Your task ▸ In this exercise, every entry is to be copied exactly.

Source information ▸
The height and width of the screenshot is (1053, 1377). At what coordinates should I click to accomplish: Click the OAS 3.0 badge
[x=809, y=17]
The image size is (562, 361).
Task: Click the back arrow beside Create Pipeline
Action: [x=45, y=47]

Answer area ▸
The height and width of the screenshot is (1053, 1377). At what coordinates should I click to accomplish: Click the OAS 3.0 badge
[x=809, y=17]
The image size is (562, 361).
Task: Click the back arrow beside Create Pipeline
Action: [x=45, y=47]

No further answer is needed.